2. Materials and Methods

2.1. Study Population

Two hundred and fifty households living in small communities in the city of Tirupur located in Coimbatore District of Tamil Nadu State, South India were approached and 170 agreed to take part in the first stage of this study consisting of questionnaire survey. Of the 170 families, 80 consented for indoor air quality monitoring. Approval for the study was granted by the Curtin University Research Ethics Committee, Australia (Ref. No. 40.2006) and a signed informed consent was obtained from each participating household.

2.2. Data Collection

Data collection comprised two stages. Stage one involved a standardized health and housing survey conducted through face-to-face interviews between researchers and mothers. Stage two involved indoor air quality monitoring.

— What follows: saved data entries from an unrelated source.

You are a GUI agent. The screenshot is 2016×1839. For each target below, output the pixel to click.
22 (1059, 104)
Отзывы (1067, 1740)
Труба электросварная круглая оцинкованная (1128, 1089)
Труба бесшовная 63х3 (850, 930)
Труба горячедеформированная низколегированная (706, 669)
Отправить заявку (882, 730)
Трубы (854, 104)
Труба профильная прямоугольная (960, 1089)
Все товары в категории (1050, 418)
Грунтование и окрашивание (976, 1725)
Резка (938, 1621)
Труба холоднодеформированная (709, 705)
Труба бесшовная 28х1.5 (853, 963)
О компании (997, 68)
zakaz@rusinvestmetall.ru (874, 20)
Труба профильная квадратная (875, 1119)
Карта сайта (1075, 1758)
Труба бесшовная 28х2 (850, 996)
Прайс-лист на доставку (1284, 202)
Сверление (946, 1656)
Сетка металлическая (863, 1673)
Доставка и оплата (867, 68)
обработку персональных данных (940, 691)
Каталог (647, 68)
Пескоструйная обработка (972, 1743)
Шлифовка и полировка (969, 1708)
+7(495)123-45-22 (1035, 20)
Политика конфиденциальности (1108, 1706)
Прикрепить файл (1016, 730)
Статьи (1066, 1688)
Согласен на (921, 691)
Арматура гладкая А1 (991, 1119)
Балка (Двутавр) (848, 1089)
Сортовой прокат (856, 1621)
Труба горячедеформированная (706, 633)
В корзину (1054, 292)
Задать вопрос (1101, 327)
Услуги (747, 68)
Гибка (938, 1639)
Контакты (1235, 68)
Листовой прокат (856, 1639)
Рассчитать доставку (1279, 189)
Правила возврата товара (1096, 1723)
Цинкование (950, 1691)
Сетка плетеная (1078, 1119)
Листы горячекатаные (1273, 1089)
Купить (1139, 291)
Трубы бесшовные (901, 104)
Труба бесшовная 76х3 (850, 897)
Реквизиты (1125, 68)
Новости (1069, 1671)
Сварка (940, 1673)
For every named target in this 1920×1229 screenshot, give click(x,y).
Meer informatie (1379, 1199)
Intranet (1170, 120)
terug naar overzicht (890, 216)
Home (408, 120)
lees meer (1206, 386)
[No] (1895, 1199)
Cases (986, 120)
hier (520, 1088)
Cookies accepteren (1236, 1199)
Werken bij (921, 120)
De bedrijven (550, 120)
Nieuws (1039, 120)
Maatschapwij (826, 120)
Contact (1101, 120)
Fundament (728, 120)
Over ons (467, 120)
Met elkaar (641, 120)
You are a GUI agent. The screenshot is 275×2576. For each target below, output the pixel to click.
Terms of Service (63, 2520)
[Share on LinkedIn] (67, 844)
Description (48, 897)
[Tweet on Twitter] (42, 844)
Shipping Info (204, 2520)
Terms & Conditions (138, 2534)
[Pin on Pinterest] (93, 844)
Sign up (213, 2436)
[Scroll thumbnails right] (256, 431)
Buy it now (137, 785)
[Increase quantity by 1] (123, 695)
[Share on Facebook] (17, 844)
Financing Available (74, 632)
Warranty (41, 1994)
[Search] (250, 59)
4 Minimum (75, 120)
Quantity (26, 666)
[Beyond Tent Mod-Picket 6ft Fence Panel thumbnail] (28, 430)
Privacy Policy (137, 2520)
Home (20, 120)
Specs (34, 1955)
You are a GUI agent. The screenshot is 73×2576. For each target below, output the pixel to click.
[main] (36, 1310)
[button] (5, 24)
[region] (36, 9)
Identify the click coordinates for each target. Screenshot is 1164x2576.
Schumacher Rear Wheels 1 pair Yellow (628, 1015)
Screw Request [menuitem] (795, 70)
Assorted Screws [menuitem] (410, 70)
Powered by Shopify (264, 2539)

2.2.1. Respiratory Health Survey

Information related to study participants’ demographic and housing characteristics, and health status was gathered using a survey, adopted from a standardized questionnaire on indoor air quality (IAQ) and health of the American Thoracic Society [10] and successfully used in other similar studies [11,12]. Some questions were modified to better reflect the local lifestyle and settings of the study area. The questionnaire was translated into the local language, Tamil, by a team of local medical and environmental health officers. Pre-test of the questionnaire was conducted among 10 families a few weeks prior to the survey to evaluate the questionnaires comprehensibility, sensitivity of questions and appropriateness of language. The questionnaire consisted of three sections and the aim of part one was to collect demographic data, including questions related to age and gender. Health questions were also asked including the experience of cough, wheeze, and breathlessness among mothers and children in the last 6 months. Section two gathered information related to household characteristics and occupants’ activities, with particular emphasis on cooking and indoor smoking. The final part of the survey asked questions related to socioeconomic status (SES) such as number of children, parents’ education and family income.

2.2.2. Indoor Air Quality Assessment

The second stage of the study involved a quantitative assessment of indoor concentrations of CO and PM2.5. Of the 170 households who participated in the survey, 80 agreed to take part in the indoor air quality assessment. Measurements were conducted in the kitchen area for approximately 4 h including cooking time. The monitoring equipment was positioned at about 1 m above the ground. A DustTrak Aerosol Monitor model 8520 (TSI Inc., Shoreview, MN, USA), was used for monitoring of fine particles (PM2.5). This is a real-time monitor with the flow rate of 1.7 L/min. In addition to the regular annual factory calibration, the DustTrak was custom calibrated using the integral 37 mm filter, at some selected site locations, to determine the gravimetric concentration. The custom calibration factor was reused at all measurement sites. The levels of exposure to CO were estimated using Dräeger pump (Model 21/31) as successfully used in previous studies [11,12]. The limit of detection (LOD) for CO Dräeger tube was 2.47 mg/m3 and the detection range between LOD and 74 mg/m3 (±10%). Other indoor parameters such as temperature and humidity were monitored using Tiny tag-Ultra Data Loggers with built-in sensors.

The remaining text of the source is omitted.